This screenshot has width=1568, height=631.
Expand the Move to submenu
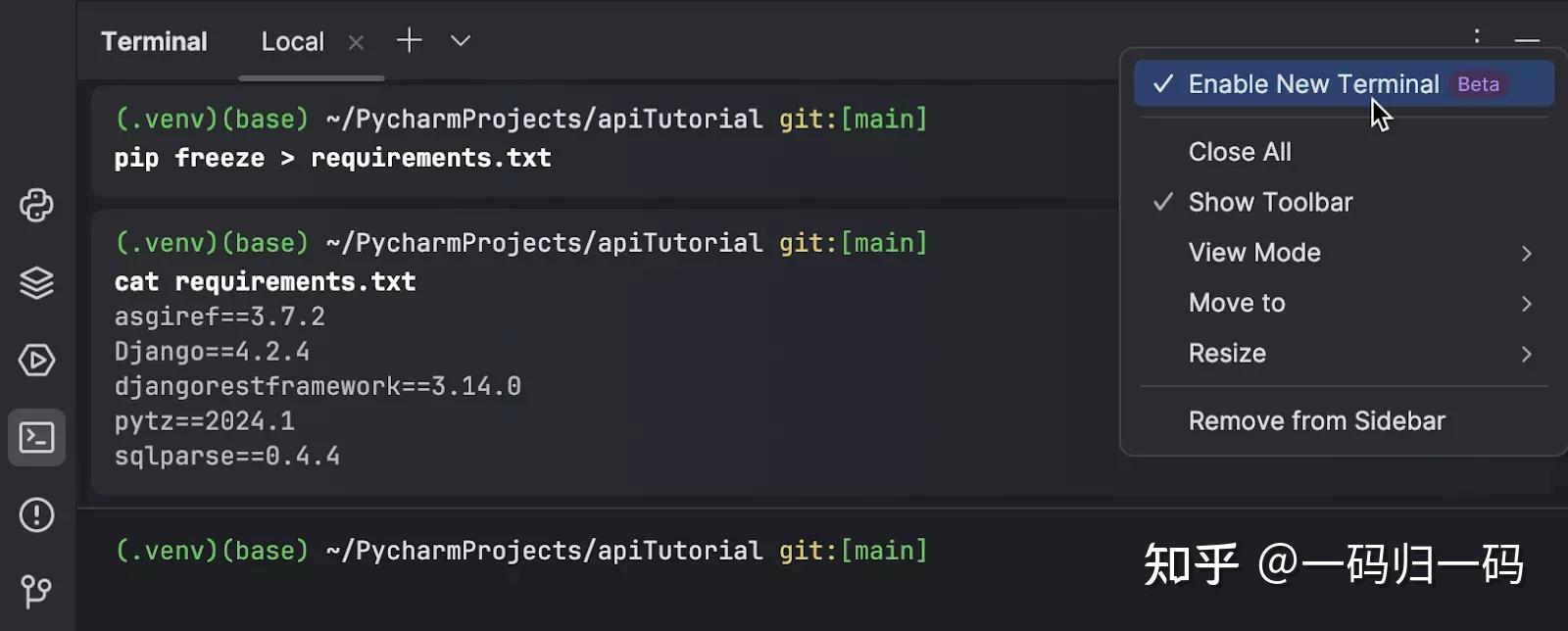(1237, 303)
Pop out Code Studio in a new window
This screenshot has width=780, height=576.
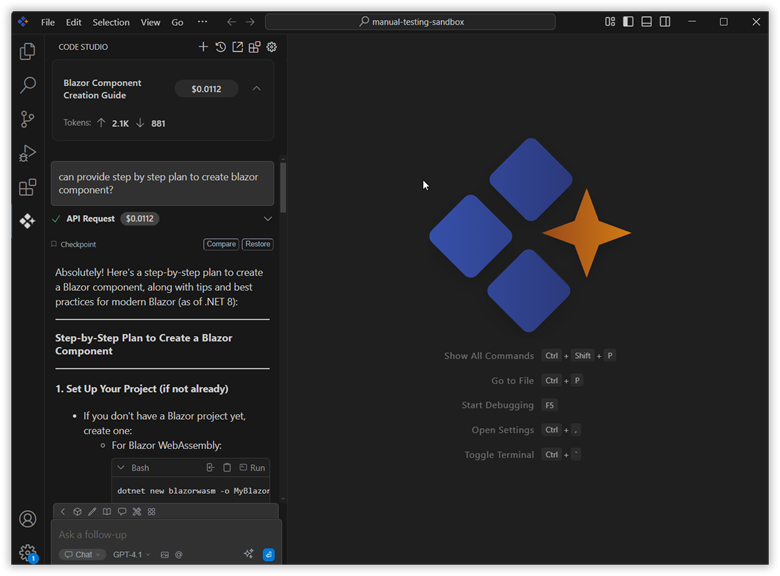tap(237, 47)
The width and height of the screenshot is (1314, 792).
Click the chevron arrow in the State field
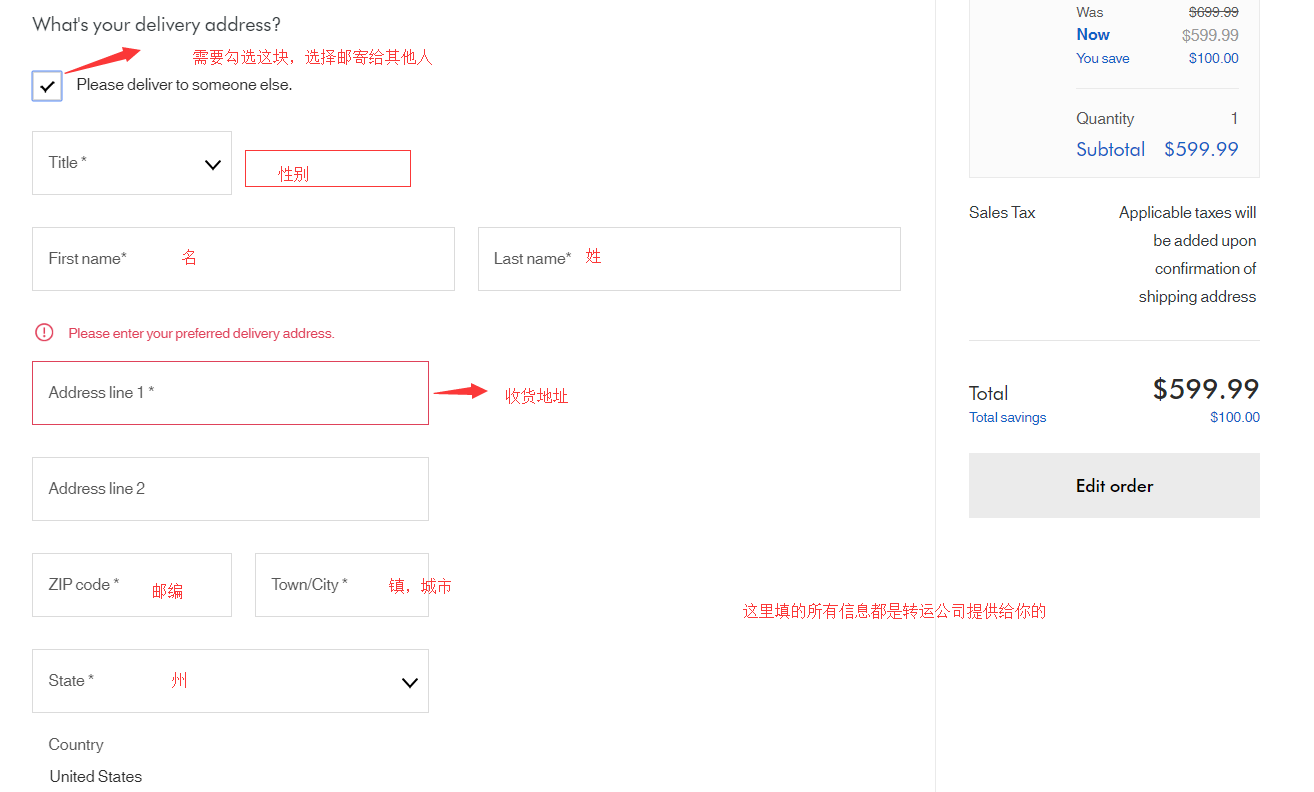pyautogui.click(x=409, y=682)
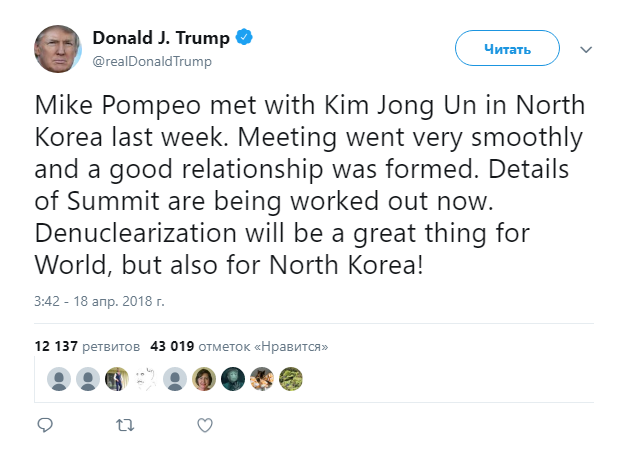Viewport: 626px width, 463px height.
Task: Open the @realDonaldTrump handle link
Action: (x=152, y=61)
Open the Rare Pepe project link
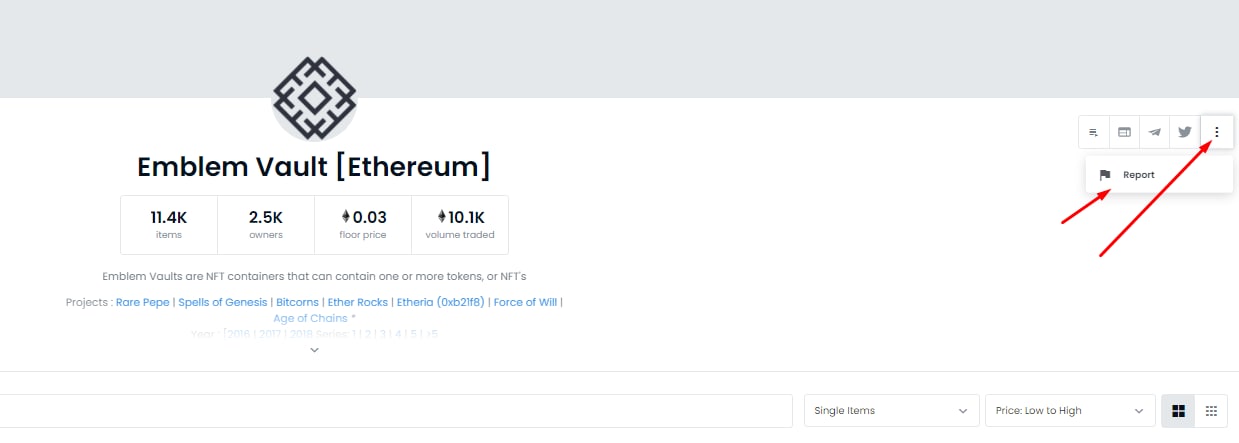 [x=143, y=302]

### Task to complete
A faithful copy of all the entries is required, pictures excluded.

### Final answer
This screenshot has width=1568, height=631.
Expand the Move to submenu
(1237, 303)
Pop out Code Studio in a new window
This screenshot has width=780, height=576.
tap(237, 47)
The width and height of the screenshot is (1314, 792).
Click the chevron arrow in the State field
pyautogui.click(x=409, y=682)
Viewport: 626px width, 463px height.
Task: Open the @realDonaldTrump handle link
Action: (x=152, y=61)
Open the Rare Pepe project link
 [x=143, y=302]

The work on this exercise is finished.